Mubadalah.id – Sebelum ingin menyampaikan tulisan berjudul Sayang, Kau Pasanganku, Bukan Belahan Jiwa, saya ingin menyampaikan bahwa salah satu investasi paling berharga milik seorang penghulu—terlebih lagi kepala KUA—yang harus dijaga dengan baik adalah mulut, baik dalam pengertian harfiah maupun metaforis. Ini fakta tak terbantahkan. Jika investasi itu tak dijaga, eksistensi seorang penghulu patut dipertanyakan. Mungkin di antara pembaca ada yang pernah nonton acara 1000 ways to die di sebuah stasiun tv kabel. Pada salah satu episode diceritakan ada seorang perempuan yang menelepon suaminya yang masih di kantor dan mereka mendiskusikan cara unik mendapatkan pengalaman bercinta. Mereka bersepakat, suami akan berpura-pura menjadi perampok dan pemerkosa sementara istrinya memborgol tubuhnya sendiri pada sebuah kursi seraya membekap mulutnya dengan lakban. Kisah ini benar-benar terjadi. Naas bagi perempuan itu. Ketika mulutnya telah tersumpal, serta tangan dan tubuhnya telah diborgol, dengan dada berdebar-debar menantikan kedatangan suami yang akan berperan sebagai perampok, tiba-tiba pintu depan rumahnya dicongkel seseorang.
Everybody’s wearing a disguise
To hide what they’ve got left behind their eyes
But me, I can’t cover what I am
Wherever the children go I’ll follow them
(Bob Dylan, Abandoned Love)

**Butir data:**
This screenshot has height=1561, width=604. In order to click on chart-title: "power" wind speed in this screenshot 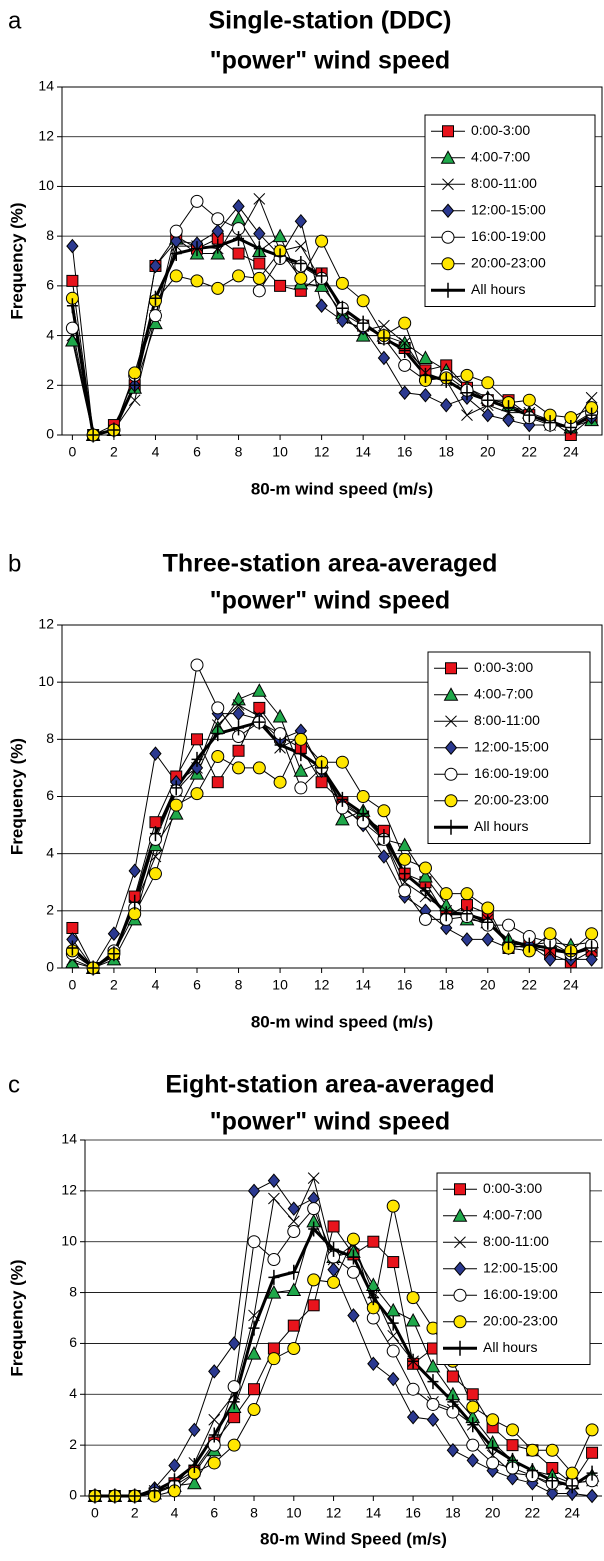, I will do `click(330, 1122)`.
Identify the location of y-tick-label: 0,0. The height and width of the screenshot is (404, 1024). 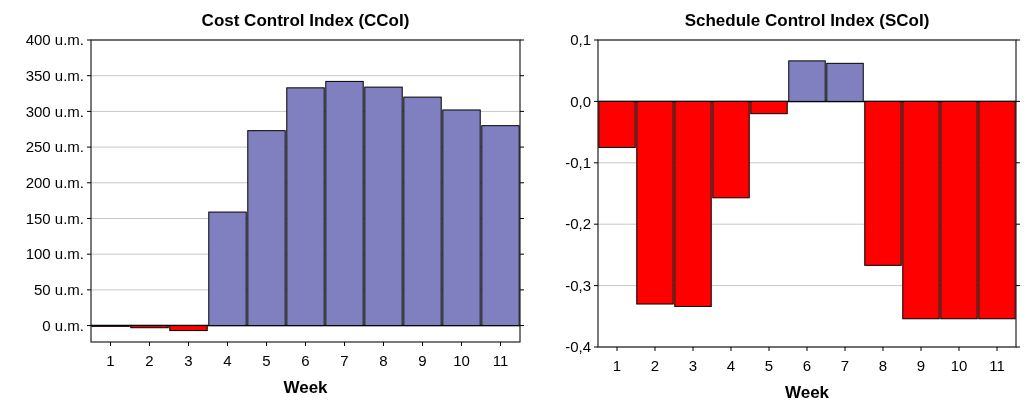
(580, 101).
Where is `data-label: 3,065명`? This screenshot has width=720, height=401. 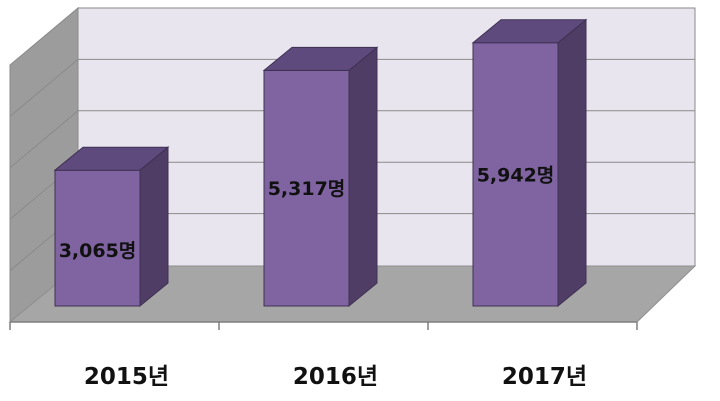 data-label: 3,065명 is located at coordinates (98, 251).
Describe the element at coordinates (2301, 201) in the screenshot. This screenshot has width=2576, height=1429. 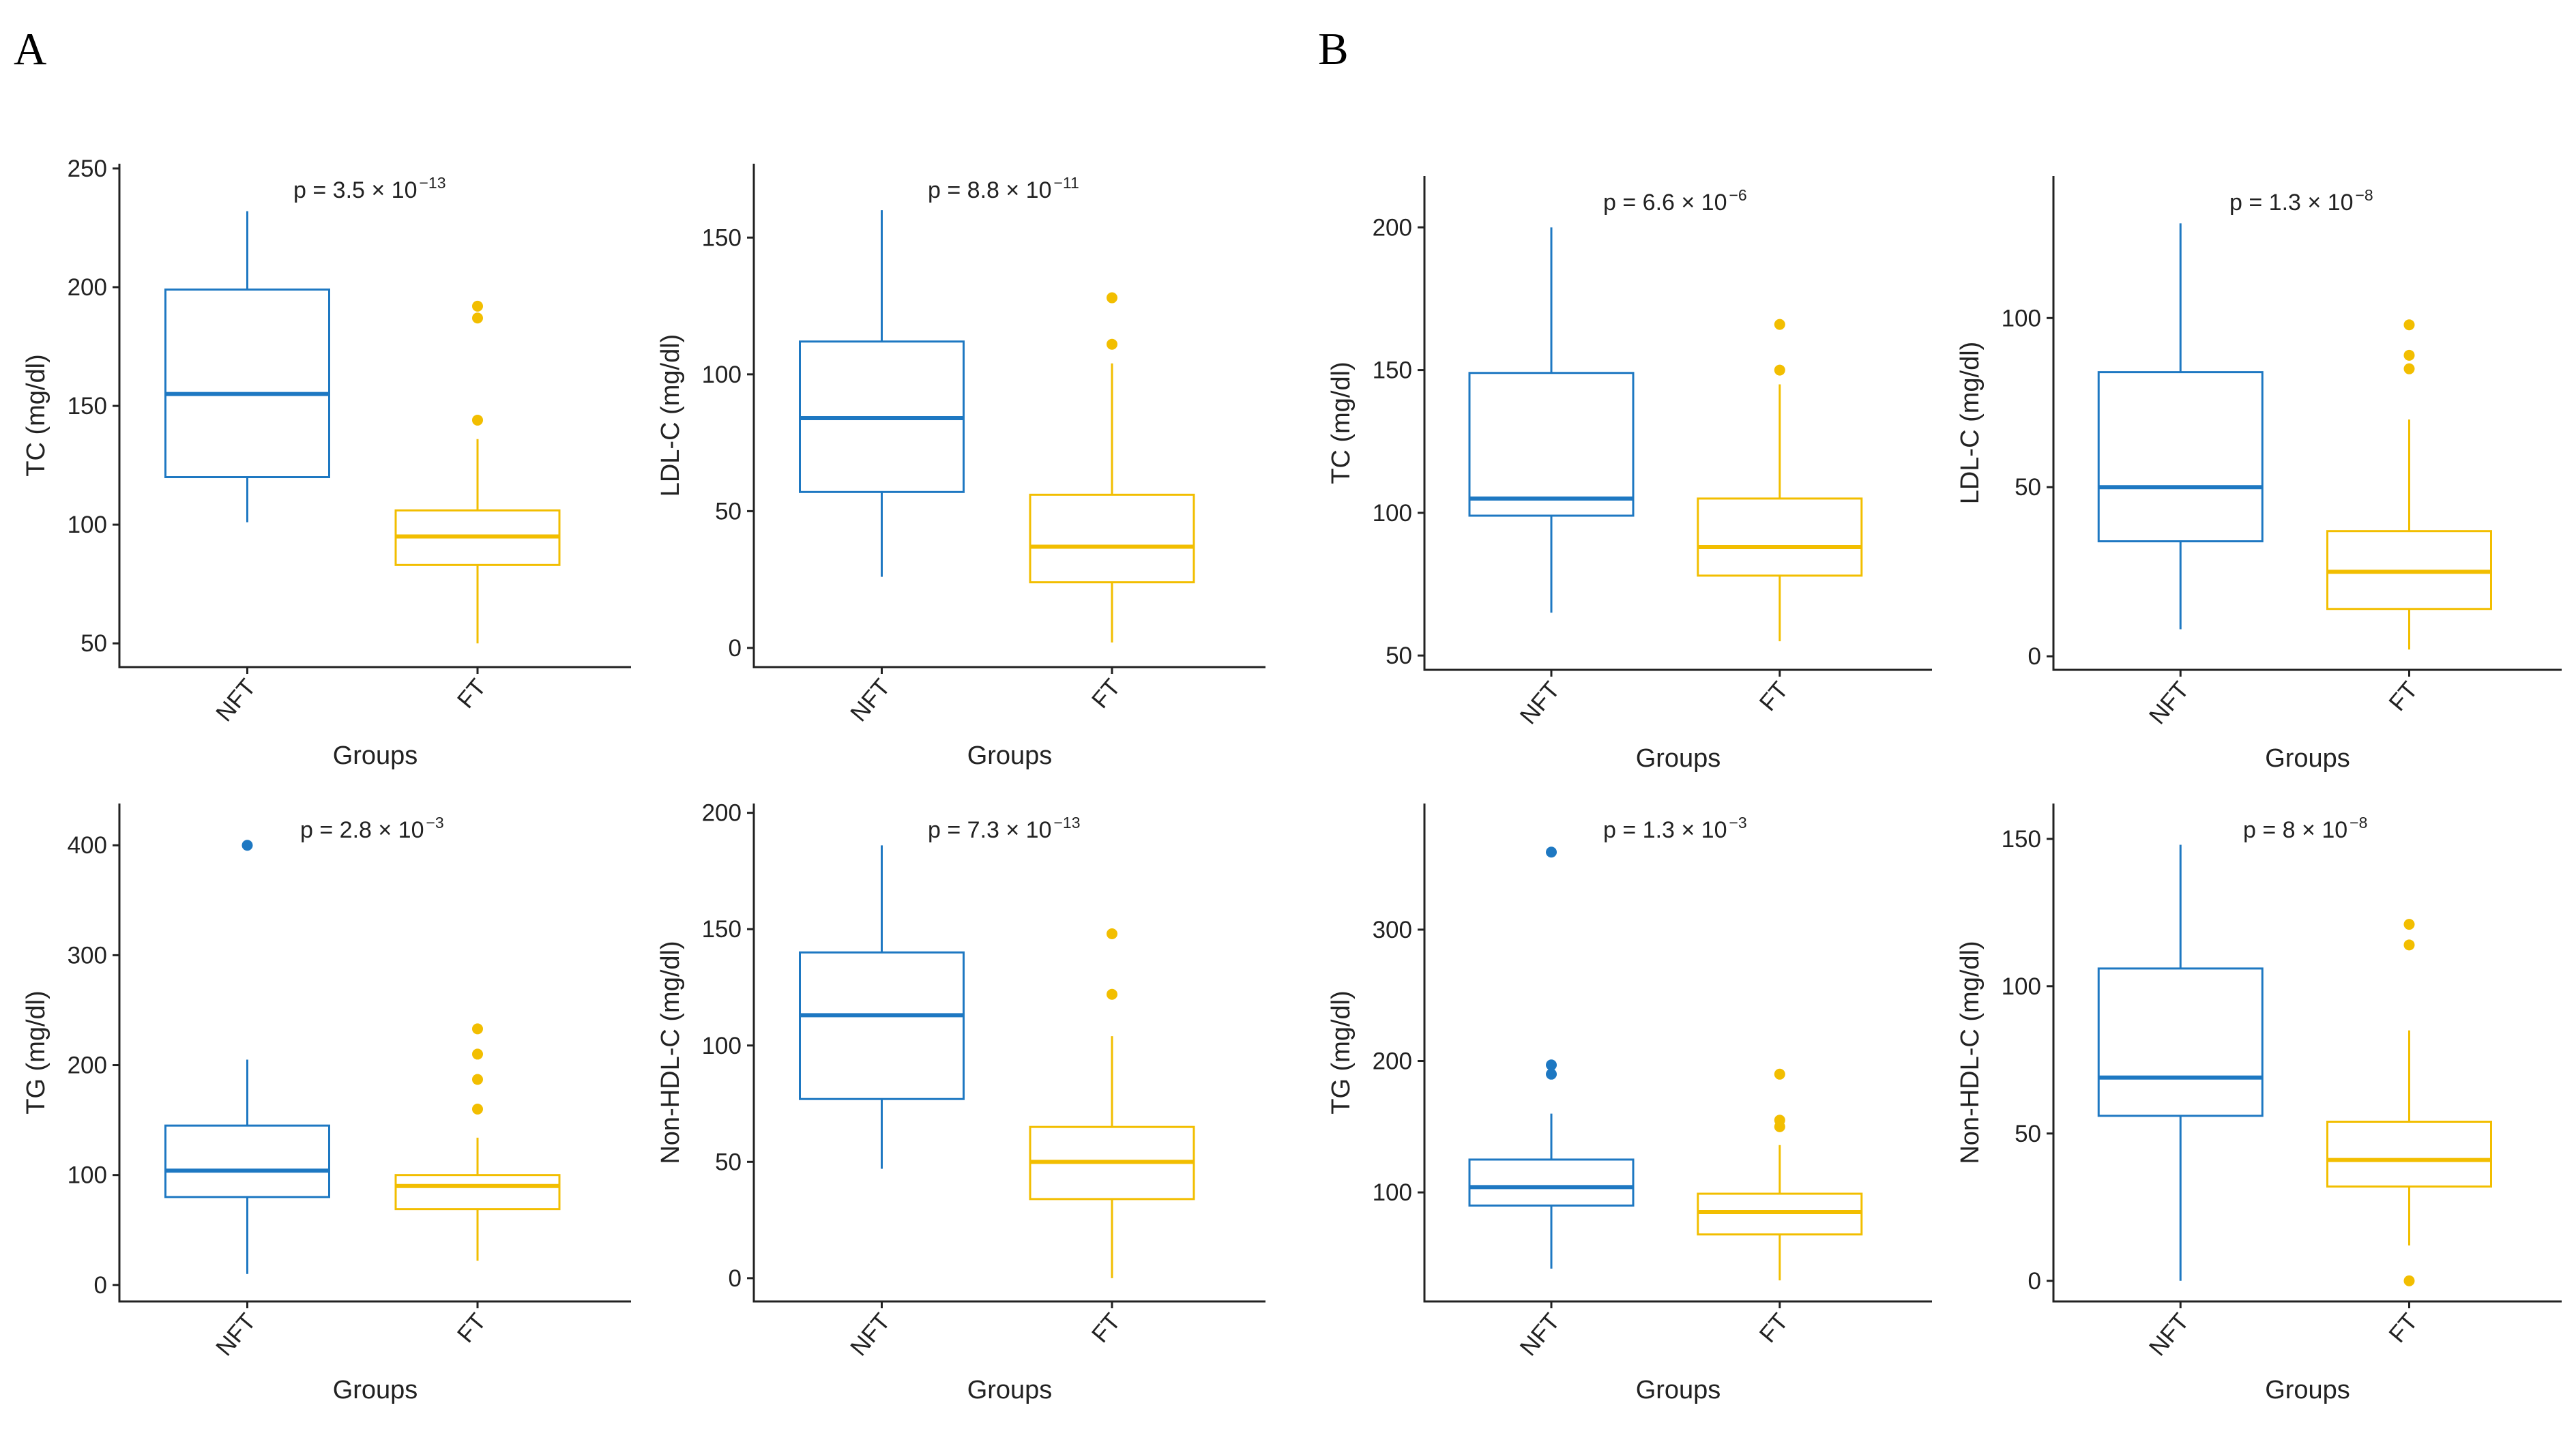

**Kerjakan berikut ini:**
a) Salin ulang semua yang ada pada kutipan halaman dari "Everybody’s wearing a" terus ke bawah sampai "Dylan, Abandoned Love)", lalu tukar "disguise" dengan "mask".
b) Jawablah pertanyaan berikut berdasarkan kutipan halaman.
(i) Apa investasi paling berharga milik seorang penghulu yang harus dijaga dengan baik?
(ii) Di acara apa kisah perempuan yang menelepon suaminya itu diceritakan?
(iii) Lagu apa yang dikutip di bagian akhir, dan siapa penyanyinya?

**Kunci jawaban:**
a)
Everybody’s wearing a mask
To hide what they’ve got left behind their eyes
But me, I can’t cover what I am
Wherever the children go I’ll follow them
(Bob Dylan, Abandoned Love)

b)
(i) Mulut, baik dalam pengertian harfiah maupun metaforis.
(ii) Acara 1000 ways to die di sebuah stasiun tv kabel.
(iii) Abandoned Love, lagu Bob Dylan.